Niedersachsen zählt zu den großen Flächenländern und erstreckt sich durch die norddeutsche Tiefebene von den Badestränden der Nordsee über die Lüneburger Heide bis in die Mittelgebirgslandschaft des Harzes. Wenngleich es sich aufgrund der Küstenlage und der geologischen Beschaffenheit um eine für Windmühlen günstige Region handelt, überwiegt doch überraschenderweise die Zahl der Wassermühlen. Das hängt im wesentlichen mit den flußreichen und stärker besiedelten südlichen Landesteilen zusammen, aber auch mit dem Tatbestand, daß Wassermühlen bereits im 9. Jahrhundert in Betrieb waren, während Windmühlen erst ab dem 13. Jahrhundert errichtet wurden.

Die ersten Windmühlen in Niedersachsen waren Bockmühlen, die im Laufe der Jahrhunderte allerdings großflächig immer mehr von den Holländermühlen verdrängt worden sind. So ist die Zahl der heute noch vorhandenen Bockmühlen und der daraus entwickelten Paltrockmühlen gering im Vergleich zu den noch existierenden Holländermühlen aller Art.

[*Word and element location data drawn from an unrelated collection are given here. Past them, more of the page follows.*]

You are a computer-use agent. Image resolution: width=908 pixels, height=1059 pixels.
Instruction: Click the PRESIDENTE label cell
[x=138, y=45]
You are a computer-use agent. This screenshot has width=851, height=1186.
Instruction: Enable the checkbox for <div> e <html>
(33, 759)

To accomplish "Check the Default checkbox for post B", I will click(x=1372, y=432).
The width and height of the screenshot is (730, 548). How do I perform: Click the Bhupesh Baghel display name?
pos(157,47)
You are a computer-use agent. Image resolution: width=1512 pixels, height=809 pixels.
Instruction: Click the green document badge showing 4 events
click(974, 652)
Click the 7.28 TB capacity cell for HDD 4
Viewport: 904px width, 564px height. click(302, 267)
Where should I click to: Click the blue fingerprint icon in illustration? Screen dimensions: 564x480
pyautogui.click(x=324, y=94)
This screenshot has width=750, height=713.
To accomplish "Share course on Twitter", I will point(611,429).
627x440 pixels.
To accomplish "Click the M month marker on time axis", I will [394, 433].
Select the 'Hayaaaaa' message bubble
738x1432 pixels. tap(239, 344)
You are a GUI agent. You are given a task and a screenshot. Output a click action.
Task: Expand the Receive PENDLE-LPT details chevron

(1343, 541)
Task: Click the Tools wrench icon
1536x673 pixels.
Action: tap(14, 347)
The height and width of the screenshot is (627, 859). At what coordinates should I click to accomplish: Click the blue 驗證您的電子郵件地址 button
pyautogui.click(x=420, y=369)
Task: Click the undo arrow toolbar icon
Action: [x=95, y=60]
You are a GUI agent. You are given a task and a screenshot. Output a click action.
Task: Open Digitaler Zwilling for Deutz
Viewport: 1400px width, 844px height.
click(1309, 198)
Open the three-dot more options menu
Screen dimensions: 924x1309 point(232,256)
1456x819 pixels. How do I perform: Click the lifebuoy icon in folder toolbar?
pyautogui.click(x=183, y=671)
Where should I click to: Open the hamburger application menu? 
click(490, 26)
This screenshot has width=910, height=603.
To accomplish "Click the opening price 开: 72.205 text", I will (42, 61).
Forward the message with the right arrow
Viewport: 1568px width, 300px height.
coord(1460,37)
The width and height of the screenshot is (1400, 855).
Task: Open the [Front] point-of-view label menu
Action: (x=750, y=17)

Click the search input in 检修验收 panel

Eine Vielzahl von Mühlenfreunden bemüht sich bereits seit den fünfziger Jahren intensiv um die Erhaltung der Mühlen. Auf diese Weise konnten zahlreiche Mühlen vor dem Verfall bewahrt werden. Um 1990 wurden in Niedersachsen noch rund 800 Wassermühlen und 600 Windmühlen gezählt, und in einigen Regionen wie Ostfriesland sind in den letzten 5 Jahren sogar abgebrochene Windmühlen wieder aufgebaut worden.

Die Hansestadt Bremen ist das kleinste Bundesland und seit Jahrhunderten eng mit Handel und Seefahrt verbunden. Umgeben vom Flächenland Niedersachsen bildet Bremen mühlenlandschaftlich eine Einheit mit diesem. Mühlen fanden neben der Getreidemüllerei in zahlreichen Handwerks- und Industriezweigen Verwendung, einschließlich zur Entwässerung von Niederungsgebieten in den eingedeichten Küstenregionen.

Von den vormaligen Wassermühlen in der Hansestadt Bremen ist leider keine erhalten geblieben. Die Stadt verfügt aber heute noch über fünf Windmühlen, die sich in einem recht guten Zustand befinden.